I decided to do a little experiment and soak one of the old Buna-N seals in some DOT-3 brake fluid. I'm expecting it to swell up or something...we shall see.

Update 3/17/2011: I can see no effect of the DOT-3 brake fluid on this o-ring. I wonder why they give a poor rating to Buna-N seals with DOT-3 or 4 brake fluid? Shrug.

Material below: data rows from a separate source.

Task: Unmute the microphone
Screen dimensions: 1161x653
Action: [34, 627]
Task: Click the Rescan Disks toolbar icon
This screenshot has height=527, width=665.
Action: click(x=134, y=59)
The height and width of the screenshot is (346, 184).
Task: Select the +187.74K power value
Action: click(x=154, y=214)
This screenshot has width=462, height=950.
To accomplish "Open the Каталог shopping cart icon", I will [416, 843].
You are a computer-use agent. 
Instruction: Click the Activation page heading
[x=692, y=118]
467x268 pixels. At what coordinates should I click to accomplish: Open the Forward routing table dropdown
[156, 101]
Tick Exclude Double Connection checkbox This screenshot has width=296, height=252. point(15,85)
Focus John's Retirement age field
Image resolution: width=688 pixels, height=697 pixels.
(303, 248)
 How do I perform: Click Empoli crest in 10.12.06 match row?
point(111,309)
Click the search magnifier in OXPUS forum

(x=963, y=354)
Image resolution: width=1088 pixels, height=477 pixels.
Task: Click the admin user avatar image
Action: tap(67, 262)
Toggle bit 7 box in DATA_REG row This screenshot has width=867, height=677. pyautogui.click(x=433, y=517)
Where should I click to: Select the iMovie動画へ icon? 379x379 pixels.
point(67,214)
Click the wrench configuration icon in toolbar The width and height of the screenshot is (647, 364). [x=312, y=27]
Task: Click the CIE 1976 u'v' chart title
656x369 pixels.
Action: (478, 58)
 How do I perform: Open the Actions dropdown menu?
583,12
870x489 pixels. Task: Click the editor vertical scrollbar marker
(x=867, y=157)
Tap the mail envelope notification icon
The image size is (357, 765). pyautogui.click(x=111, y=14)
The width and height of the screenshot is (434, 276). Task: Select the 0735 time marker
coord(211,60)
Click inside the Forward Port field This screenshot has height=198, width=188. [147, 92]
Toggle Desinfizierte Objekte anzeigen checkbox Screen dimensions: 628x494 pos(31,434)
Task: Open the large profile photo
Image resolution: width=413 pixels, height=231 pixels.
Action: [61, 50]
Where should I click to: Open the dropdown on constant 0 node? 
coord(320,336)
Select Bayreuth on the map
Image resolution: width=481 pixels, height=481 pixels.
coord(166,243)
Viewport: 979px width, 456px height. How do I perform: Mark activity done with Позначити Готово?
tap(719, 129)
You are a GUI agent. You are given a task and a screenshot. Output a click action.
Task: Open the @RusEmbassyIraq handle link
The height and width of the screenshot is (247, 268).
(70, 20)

Update 5/11/2020: I'm bringing an end to this experiment. I removed the O-ring from the jar and measured it. This is a 2-111 O-ring. The cross section diameter should be .103 +/-.003. The ID should be .424 +/-.005. The actual cross section diameter is .1065 (i.e. just barely out of tolerance). The actual ID is .437 (i.e. .008 larger than the max permissible size). I didn't measure these dimensions before starting the experiment, but let's compare the nominal and actual volumes. The nominal volume would be 0.01379509890976 cu in. The volume of the O-ring at it's actual (after testing) dimensions is 0.015210325850418. Dividing one by the other shows that the O-ring gland fill would increase by about 10% as a result of this swelling. Having spent the past eight years dealing with hydraulic equipment, and having made a detailed analysis of O-ring gland fill tolerances and calculations, it seems that the effect of swelling alone is unlikely to cause a problem. Of course, there could be other effects I cannot measure such as degredation of abrasion resistance or a change in the durometer. I leave it up to the reader to determine whether the observed changes are enough to warrant changing out the O-rings as I did.

This picture is copied from a future date, but here are the EPDM stat-o-seals. They look pretty much like the other ones, except the metal on these appears to be black oxide plated rather than bright zinc plated. It'll be good to get the master cylinders re-assembled so I don't have to worry about getting the parts contaminated what with miscellaneous sawing, filing, and grinding in the workshop.